Using this approach, a group from the UMR_D 190, Emerging viruses Department in Marseille, France in collaboration with the University of Sydney, Australia, showed that the engineered viruses exhibit a stable phenotype with a significantly decreased viral fitness (i.e., replication capacity), making it a new vaccine candidate for the emerging viral disease.
When the large-scale codon re-encoding method was applied by Antoine Nougairede and his colleagues to poliovirus and Influenza A virus, it resulted in a live but attenuated virus that had significant reduction of viral fitness.
This study demonstrates that a random approach reduced the replicative fitness of CHIKV in both primate and arthropod cells.
The strategy also prevented the reversion of the attenuated phenotype by mutation or recombination, thus reducing the possibility that the newly created virus strain could evolve back to the pathogenic version.
The findings suggest that large-scale codon re-encoding can provide a strong basis for the rapid design of next-generation viral vaccines against emerging viral pathogens, as soon as their genome sequence has been determined.

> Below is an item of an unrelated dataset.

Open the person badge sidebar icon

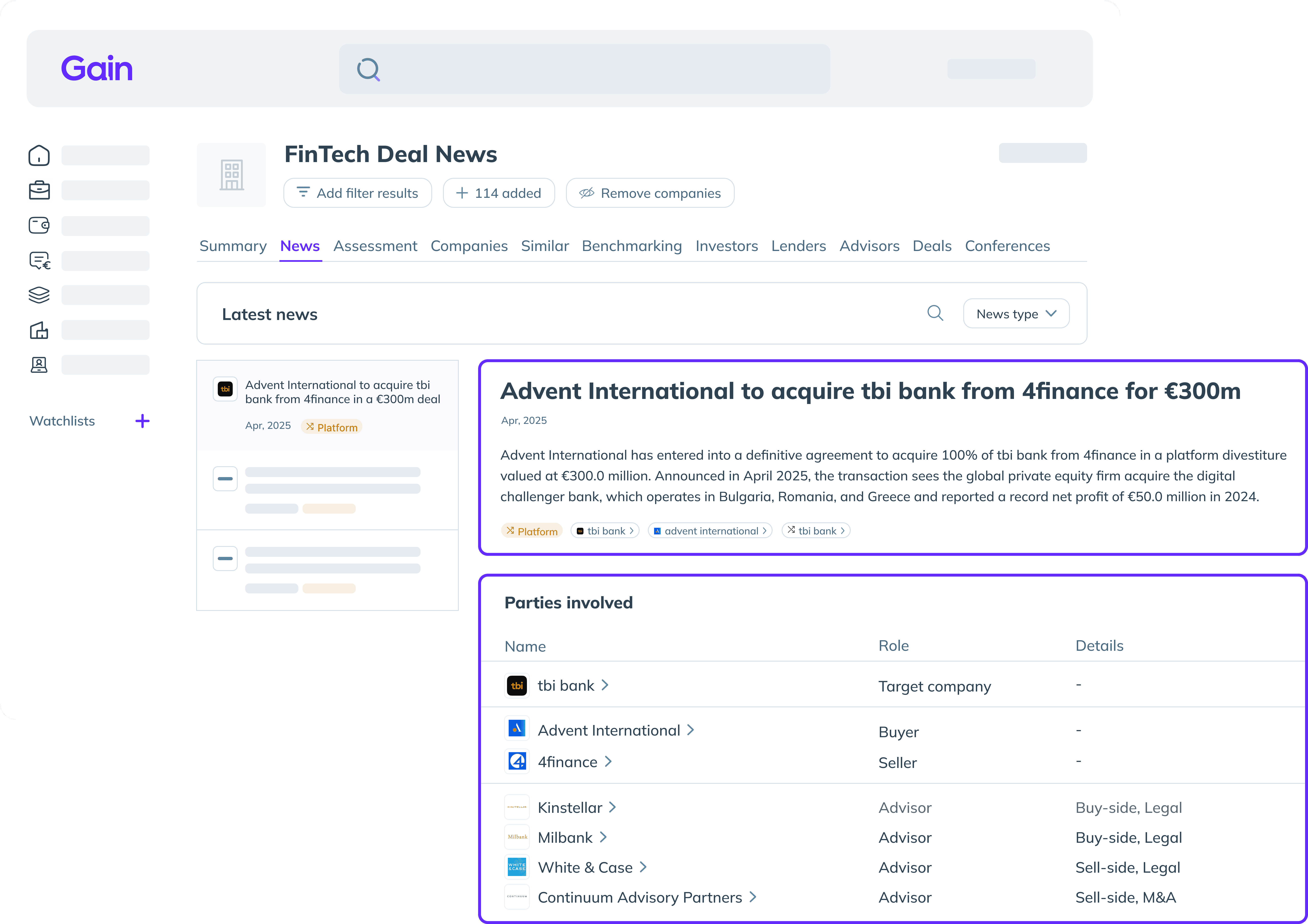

It represents another route to vaccine development as it intrinsically alleviates the likelihood of novel pathogenic properties of the designed live vaccine, and allows modulation of the amount of reduced fitness by altering the terms and degree of the genetic re-encoding.
Thus, this strategy potentially allows for the generic development of live attenuated vaccines against many new viral pathogens, with reduced costs and the potential single dose induction of long-term immunity.
This report has been published in the Open Access journal, PLOS Pathogens.